Der Retter, der im roten T-Shirt mit der Aufschrift „Salvataggio“ (Rettungsschwimmer) aus dem Geräteschuppen kommt, lächelt trotzdem. Er hat sich bewusst für den Job in Liesten entschieden. Und er freut sich auf den Sommer in der Altmark.

Doch wie kommt ein italienischer Salvataggio ausgerechnet hier her, in eine der ländlichsten Gegenden Deutschlands?

„Ich spreche nicht so gut Deutsch“, sagt der Italiener entschuldigend, bevor er beginnt zu erzählen. Doch das ist nichts als höfliche Bescheidenheit. Wie sich herausstellt, ist er ein gebildeter Mann, er hat mehrere Sprachen studiert, schreibt wissenschaftliche Bücher. Und zur Altmark besitzt er eine längere Verbindung, als man vermuten könnte.

Vor fünf Jahren sei er mit seiner Freundin nach Sanne/Kerkuhn gezogen, habe dort sogar einen Bauernhof gekauft, erzählt er. Der Italiener brachte seine Hunde und sogar ein Pferd mit, wollte sich niederlassen. Doch dann ging die Beziehung auseinander. Der Rettungsschwimmer kehrte nach Italien zurück.

Die Natur in Deutschland konnte er trotzdem nicht vergessen. „Ich beobachte gern den Milan, ich mag die Wiesen und Wälder hier“, schwärmt er.

Als die Leitung seines Unternehmens ihn bittet, Deutsch zu lernen, sieht er die Gelegenheit für die Rückkehr gekommen. „Im Oktober habe ich begonnen, mir die Sprache aus einem Biologiebuch beizubringen“, sagt der Italiener. Inzwischen beherrscht er sie so gut, dass eine normale Unterhaltung ohne Probleme möglich ist.

In der Altmark hat sich der Italiener in einem Hof niedergelassen. Er fühlt sich wohl hier: „Das Leben ist günstig und ich liebe Donauwelle“, sagt er und lacht. Einzig der Kaffee sei im Vergleich mit dem italienischen eher „ok“ – als Kompliment sollte man das wohl eher nicht verstehen.

Umso besser schneidet dafür das nahe Salzwedel ab. „Eine schöne Stadt“, schwärmt er und erzählt von klassischen Konzerten, einer Beobachtung von Turmfalken in der Mönchskirche und Italienischkursen an der Volkshochschule.

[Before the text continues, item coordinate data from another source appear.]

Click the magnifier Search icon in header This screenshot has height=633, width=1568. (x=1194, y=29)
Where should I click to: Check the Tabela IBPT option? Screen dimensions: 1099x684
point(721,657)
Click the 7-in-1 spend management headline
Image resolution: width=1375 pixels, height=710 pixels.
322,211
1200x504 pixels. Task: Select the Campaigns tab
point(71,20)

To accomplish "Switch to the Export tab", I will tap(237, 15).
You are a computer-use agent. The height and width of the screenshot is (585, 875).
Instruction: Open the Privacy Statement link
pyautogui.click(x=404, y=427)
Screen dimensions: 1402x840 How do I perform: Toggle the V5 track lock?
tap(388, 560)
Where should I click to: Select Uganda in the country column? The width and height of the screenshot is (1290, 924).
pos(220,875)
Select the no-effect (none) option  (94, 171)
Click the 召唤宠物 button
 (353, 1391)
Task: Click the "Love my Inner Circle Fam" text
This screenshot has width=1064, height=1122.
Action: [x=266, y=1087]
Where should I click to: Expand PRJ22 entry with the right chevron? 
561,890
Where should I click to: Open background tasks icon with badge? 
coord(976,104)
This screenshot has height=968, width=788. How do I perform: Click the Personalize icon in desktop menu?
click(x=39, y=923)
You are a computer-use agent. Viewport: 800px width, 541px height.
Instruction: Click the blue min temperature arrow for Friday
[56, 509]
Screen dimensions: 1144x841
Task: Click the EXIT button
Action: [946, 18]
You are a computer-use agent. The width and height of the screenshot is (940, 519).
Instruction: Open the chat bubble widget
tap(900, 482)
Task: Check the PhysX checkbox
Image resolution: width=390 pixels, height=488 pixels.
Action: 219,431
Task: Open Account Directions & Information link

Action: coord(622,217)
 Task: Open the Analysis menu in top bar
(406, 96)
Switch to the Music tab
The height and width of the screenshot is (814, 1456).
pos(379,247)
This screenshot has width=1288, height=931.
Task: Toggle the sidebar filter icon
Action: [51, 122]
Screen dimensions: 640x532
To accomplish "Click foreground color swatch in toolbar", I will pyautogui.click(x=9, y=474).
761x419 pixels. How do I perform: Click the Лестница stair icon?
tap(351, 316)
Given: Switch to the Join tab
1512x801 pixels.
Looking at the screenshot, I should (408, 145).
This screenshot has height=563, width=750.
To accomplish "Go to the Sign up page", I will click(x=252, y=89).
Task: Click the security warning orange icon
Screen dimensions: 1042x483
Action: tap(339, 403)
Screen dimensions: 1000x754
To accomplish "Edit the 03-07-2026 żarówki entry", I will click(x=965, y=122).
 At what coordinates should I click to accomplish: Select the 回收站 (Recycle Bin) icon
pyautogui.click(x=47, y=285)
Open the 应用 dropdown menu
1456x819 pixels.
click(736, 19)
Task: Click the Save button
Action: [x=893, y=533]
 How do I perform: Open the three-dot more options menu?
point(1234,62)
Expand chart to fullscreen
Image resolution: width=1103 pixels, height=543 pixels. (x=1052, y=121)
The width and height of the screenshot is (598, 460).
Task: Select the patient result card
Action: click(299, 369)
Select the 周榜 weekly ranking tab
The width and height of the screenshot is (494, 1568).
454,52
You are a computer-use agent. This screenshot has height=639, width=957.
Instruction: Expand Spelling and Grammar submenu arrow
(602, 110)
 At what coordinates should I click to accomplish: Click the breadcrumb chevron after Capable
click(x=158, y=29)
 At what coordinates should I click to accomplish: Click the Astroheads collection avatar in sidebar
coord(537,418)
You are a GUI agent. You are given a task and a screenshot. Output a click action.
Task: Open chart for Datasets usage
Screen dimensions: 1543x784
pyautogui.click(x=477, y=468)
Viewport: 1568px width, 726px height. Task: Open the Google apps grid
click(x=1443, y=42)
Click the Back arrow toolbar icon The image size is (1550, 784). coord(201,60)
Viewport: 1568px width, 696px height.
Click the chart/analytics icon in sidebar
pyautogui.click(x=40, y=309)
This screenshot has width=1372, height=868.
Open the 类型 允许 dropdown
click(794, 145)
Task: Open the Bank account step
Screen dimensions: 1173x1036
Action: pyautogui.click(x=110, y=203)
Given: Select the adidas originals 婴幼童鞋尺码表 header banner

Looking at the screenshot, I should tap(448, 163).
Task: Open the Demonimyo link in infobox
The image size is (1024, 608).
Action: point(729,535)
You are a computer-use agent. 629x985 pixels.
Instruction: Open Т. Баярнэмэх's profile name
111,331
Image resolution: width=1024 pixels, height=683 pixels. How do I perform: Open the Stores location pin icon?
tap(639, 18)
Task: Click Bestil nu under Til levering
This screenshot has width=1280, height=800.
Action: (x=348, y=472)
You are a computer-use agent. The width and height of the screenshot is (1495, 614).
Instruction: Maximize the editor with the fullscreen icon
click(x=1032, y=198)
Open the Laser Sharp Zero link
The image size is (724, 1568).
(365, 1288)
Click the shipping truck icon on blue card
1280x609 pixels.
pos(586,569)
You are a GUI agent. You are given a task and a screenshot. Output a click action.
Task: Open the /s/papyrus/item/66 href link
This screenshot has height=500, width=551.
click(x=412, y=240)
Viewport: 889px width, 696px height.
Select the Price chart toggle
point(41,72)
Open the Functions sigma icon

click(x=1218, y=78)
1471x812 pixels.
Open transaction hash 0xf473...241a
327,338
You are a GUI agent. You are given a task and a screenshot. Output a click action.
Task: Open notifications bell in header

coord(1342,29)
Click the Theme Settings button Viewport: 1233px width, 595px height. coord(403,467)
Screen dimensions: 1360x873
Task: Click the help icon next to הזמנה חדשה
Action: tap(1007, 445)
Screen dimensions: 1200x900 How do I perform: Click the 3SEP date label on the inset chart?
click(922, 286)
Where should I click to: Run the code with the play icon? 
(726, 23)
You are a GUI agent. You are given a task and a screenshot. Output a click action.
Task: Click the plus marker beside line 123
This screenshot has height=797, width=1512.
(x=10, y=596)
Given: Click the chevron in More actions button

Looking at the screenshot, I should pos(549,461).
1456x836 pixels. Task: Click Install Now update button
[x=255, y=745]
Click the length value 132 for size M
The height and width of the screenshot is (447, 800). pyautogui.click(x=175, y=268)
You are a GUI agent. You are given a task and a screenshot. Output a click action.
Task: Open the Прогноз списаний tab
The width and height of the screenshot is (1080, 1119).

Vorstellbar also, dass er länger in der Altmark leben könnte? Vielleicht. Rettungsschwimmer bleibt er langfristig aber eher nicht. „Wenn ich einen guten Job bekomme, könnte ich wieder einen Bauernhof übernehmen“, sagt er.

Noch wahrscheinlicher ist allerdings, dass der Italiener seine Zelte in Deutschand nach dem Sommer wieder abbricht. Er habe nämlich einen Traum, verrät er, um gleich darum zu bitten, nichts davon zu schreiben: „Die Leute werden mich doch für verrückt halten.“

Und doch: Der Rettungsschwimmer will einmal in seinem Leben von der Südspitze Amerikas quer über die Anden und die Rocky Mountains in den Norden des Kontinents wandern. Ein Lebensprojekt, angelegt auf mehrere Jahre. „Wenn ich das jetzt nicht bald mache, mache ich es gar nicht mehr“, sagt er.

Am Ende ist der Italiener wohl von vielem ein bisschen: Globetrotter, Wissenschaftler und eben auch Rettungsschwimmer, ein Mensch der schon lange auf der Suche, aber bislang nirgends so richtig angekommen zu sein scheint.

Dazu passt auch die Antwort auf die Frage, ob er den richtigen Job sucht, um sich niederzulassen oder einfach um die Welt reisen will.

„Ich suche nach dem ‚Promise-Land‘“, antwortet der 45-Jährige. Die Altmark hat es zumindest für einen Sommer in die Liste seiner Reise-Stationen geschafft.